2018 science fiction novel by Kim Stanley Robinson

Red Moon is a 2018 science fiction novel by American novelist Kim Stanley Robinson. The novel is set in China and on the Moon. It was reviewed in several US media outlets with mixed reception.

== Plot ==
In the year 2047, Fred Fredericks is sent to the Moon to deliver a quantum communications device. Upon arrival, he is nearly killed during the handover of the device, but cannot remember what happened. He is held on suspicion of murdering the official to whom he was delivering the device. A journalist helps Fredericks and the dissident leader Qi, who is due to give birth soon, escape back to Earth. They are pursued by Chinese authorities, who believe that Qi will lead a revolution of disaffected workers and displaced migrants to overthrow the Party leadership. After a series of chases and escapes, Fredericks and Qi return to the Moon, where they encounter a wealthy Chinese businessman building his own ideal colony and visit free settlers creating a lunar city outside government control.

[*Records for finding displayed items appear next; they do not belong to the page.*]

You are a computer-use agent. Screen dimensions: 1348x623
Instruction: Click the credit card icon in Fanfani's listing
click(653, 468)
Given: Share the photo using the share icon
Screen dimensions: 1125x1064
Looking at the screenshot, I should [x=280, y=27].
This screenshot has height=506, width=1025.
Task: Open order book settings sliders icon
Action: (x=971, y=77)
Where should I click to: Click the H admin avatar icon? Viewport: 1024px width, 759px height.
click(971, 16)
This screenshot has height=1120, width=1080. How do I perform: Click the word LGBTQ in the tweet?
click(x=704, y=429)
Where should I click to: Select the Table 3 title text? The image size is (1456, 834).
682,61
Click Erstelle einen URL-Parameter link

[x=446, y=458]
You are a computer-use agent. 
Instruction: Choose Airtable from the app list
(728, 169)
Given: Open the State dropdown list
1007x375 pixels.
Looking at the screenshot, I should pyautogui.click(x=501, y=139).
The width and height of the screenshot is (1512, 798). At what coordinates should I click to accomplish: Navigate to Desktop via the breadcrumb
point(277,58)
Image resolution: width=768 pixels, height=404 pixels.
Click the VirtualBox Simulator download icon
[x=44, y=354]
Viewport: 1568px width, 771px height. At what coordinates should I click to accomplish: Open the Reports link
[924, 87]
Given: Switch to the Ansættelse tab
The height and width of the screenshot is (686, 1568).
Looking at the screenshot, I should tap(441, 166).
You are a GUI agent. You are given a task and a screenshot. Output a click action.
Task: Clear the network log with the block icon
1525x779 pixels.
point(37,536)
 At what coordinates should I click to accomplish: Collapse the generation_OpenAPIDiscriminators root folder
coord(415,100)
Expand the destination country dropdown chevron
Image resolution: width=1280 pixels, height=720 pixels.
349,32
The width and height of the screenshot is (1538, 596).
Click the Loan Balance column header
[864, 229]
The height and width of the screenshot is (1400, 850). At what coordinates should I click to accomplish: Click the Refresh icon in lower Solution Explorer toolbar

One faction of the Chinese leadership orders missile strikes on the Moon to kill Fredericks and Qi, but they receive advance warning of the attacks and flee to a remote lunar shelter, where Qi gives birth as millions of Chinese workers gather in Beijing to start the revolution.

== Reception ==
Jason Sheehan of NPR criticized the book's emphasis on exposition and digressions into discussions of the environment, politics, and orbital mechanics; he suggested that Robinson's approach was "no way to tell a story". Writing for The Guardian, Chris Beckett praised Robinson's depiction of the relationship between the characters Fredericks and Qi, calling it "a delightful and touching depiction of two people who would normally have nothing to do with each other, finding a way of getting along". The Times criticized the "great indigestible tracts of expository dialogue" and "horrible doldrum of narrative drift", but it concluded that Red Moon "confirms its author's status as a sci-fi master".